1 ... Jet type solder bath, 4 ... Transport rail, 5 ... Carrier, 6 ... Substrate, 8 ... Injection nozzle, 10 ... Main cover, 12 ... Inlet / outlet port (opening), 15 ... … Preheater, 16 …… Rear cover, 20 …… Curtain part, 2
1 …… Curtain case, 22 …… Curtain, 22d ……
Slit, 27 ... Shutter part, 30 ... Shutter plate,
32 ... Drive mechanism (cylinder), A ... Soldering part, B
…… Pre-heater part, C …… shielding part

 ─────────────────────────────────────────────────── ─── Continuation of the front page (72) Inventor Dan Ei 6-735 Kita-Shinagawa, Shinagawa-ku, Tokyo Inside Sony Corporation

Claims (5)

[Claims] 1. A device comprising a jet-type solder bath and a transfer means disposed above the jet-flow solder bath, for soldering a substrate transferred by the transfer means in a nitrogen atmosphere, wherein the jet-flow solder bath and the transfer means.
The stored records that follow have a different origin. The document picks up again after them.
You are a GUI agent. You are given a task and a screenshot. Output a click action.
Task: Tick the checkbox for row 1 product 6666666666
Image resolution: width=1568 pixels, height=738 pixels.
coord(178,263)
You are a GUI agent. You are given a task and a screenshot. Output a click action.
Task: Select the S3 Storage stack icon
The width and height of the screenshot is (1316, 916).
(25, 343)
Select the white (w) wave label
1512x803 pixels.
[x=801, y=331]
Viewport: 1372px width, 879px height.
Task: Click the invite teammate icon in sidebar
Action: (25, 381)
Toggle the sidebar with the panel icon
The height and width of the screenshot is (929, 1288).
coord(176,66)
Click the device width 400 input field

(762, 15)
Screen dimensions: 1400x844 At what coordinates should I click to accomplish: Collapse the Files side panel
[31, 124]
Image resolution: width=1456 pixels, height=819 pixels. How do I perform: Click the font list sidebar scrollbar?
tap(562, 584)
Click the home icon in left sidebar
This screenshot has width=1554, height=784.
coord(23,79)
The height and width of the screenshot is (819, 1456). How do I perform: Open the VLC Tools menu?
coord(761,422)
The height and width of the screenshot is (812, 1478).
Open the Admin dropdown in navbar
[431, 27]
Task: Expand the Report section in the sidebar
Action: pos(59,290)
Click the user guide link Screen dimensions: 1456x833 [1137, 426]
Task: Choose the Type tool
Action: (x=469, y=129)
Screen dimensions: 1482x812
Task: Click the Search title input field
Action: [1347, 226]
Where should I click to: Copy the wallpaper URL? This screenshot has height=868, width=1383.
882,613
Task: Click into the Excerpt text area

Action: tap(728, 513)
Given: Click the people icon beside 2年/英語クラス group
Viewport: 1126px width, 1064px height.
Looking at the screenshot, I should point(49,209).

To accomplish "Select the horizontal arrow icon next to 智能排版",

And a soldering portion formed of a main cover that covers the nitrogen gas injection nozzle, and an opening formed only in the front portion of the main cover, which serves as an inlet and an outlet for the soldering portion, and the inlet and outlet. A nitrogen gas filled soldering device, comprising: a shield provided at an outlet and opened when the carrier passes. 2. The nitrogen gas filled soldering device according to claim 1, wherein the shielding means includes a shutter portion and a curtain portion connected to the shutter portion. 3. The transport means comprises a carrier that moves along a transport path, and in the shutter part, a front part of an oscillating shutter plate is connected to a drive mechanism by a wire, and is opened by the wire when the substrate enters. , The substrate is pushed and released by the carrier when the substrate is discharged.
Alternatively, the nitrogen gas-filled soldering device according to 2 is provided. 4. The curtain part comprises a curtain case having an opening formed therein, and a curtain with a slit made of a heat resistant flexible member mounted in the curtain case. Or the nitrogen gas-filled soldering device according to item 3. 5. A preheater unit, comprising a preheater attached to a rear portion of the jet solder bath, and the preheater portion being configured by sealing the preheater with a rear cover communicating with the soldering portion. 4. The nitrogen gas-filled soldering device according to 4.